Но не такая я дура, чтоб на самом деле открывать рот. Я в голове это все прокручу, пойму, что в нашей стране все бесполезно – кричи не кричи, – и иду спать.
В результате такой моей оторванной от искусства и литературы жизни я не заметила, что есть – оказывается! – такой писатель Пьецух. Странная фамилия, не поймешь национальность.
Я это не люблю. Не потому, что я имею что-то против евреев – это сразу приходит на ум, – а потому, что я не люблю, когда мне что-то непонятно. Это у меня с детства. Непонятно – сразу не люблю. Будто внутри что-то рождается клубочком таким и вверх, вверх к горлу. И начинается такое распирание, что может возникнуть мысль, будто у меня зоб. Ничего подобного. Это я своим телом и духом что-то не понимаю и ненавижу. Я тогда платочком горловым прикрываюсь, если не хочу, чтоб видели, как я не понимаю эту жизнь. А на работе я хочу, чтоб видели и знали. Я к очереди подхожу в зобе. Как Язов при пистолете. Нате вам, сволочи. Между прочим, этим держусь, а то бы давно сосуды полетели в тартарары. У каждого своя самозащита. Я хорошо знаю одну женщину-скунса. Но это зигзаг мысли. Это, чтоб не сказать главное… Значит, Пьецух.
Интересно, кто он? Может, мордва? У нас этой национальной мелочовки… Кто не перекрасился в русских, у того фамилия может быть похожа черт-те на что, с нашей точки зрения. Но я считаю – имеют право. Называйся кем хочешь. Это ж ты… Ты и есть самый для себя главный. Аксиома, между прочим.
Как у меня все трясется, а зоб больше головы. Потому что она мне так сказала: «Откуда у вас, Валя, такая сумма на руках? Вы что – писатель? Может, вы Пьецух?» Так она мне в лицо, эта сволочь, выдала небрежно, как сдачу. У них в райкоме, где она до магазина работала вторым секретарем, накоплен большой опыт по сбиванию людей с ног. Это у них профессиональное свойство. Как у нас пальчик на весах. Тут ведь ничего не поделаешь. Палец ложится под бумажечку сам. Мне эти двадцать граммов, думаете, нужны? Да боже мой! Но… Автоматический жест. Так и у райкомовцев. Сразу надо поставить человека ниже. Не ниже себя, это я простила бы, а ниже самого человека. Я когда это поняла, мне слово открылось – унижение. Я вообще, надо сказать, умная. Мне бы другую жизнь. Чтоб ум не пачкался в каждодневной грязи, а выполнял свое назначение. Но мы же вынесли ум за скобки жизни. За ненадобностью. И все. И точка.
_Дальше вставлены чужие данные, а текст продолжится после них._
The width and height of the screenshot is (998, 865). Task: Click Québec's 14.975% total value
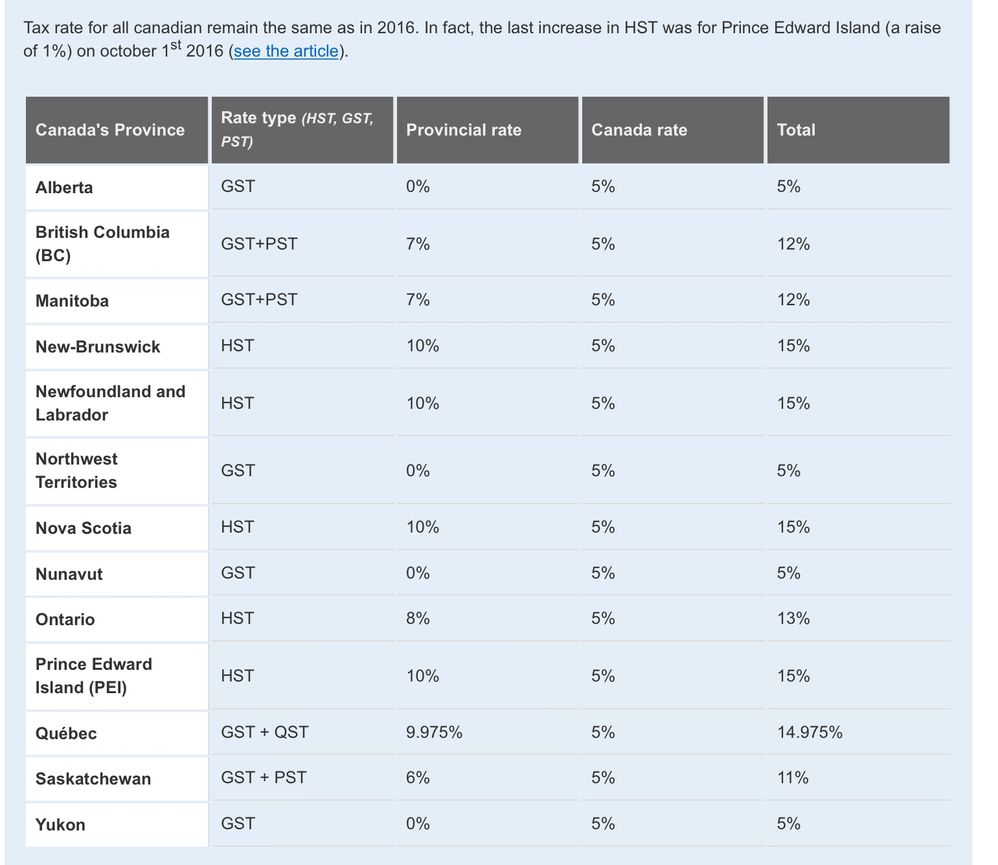coord(809,733)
И если меня, умную, это не перелопатило, то исключительно оттого, что я физически по природе своей сильная. Я очень здоровый человек – тьфу, тьфу, тьфу! Но тут – «вы, может быть, писатель Пьецух?» – у меня такой получился прилив к голове, что – не поверите! – мир стал темно-синим. Именно темно-синим, как довоенный шевиот на брюки.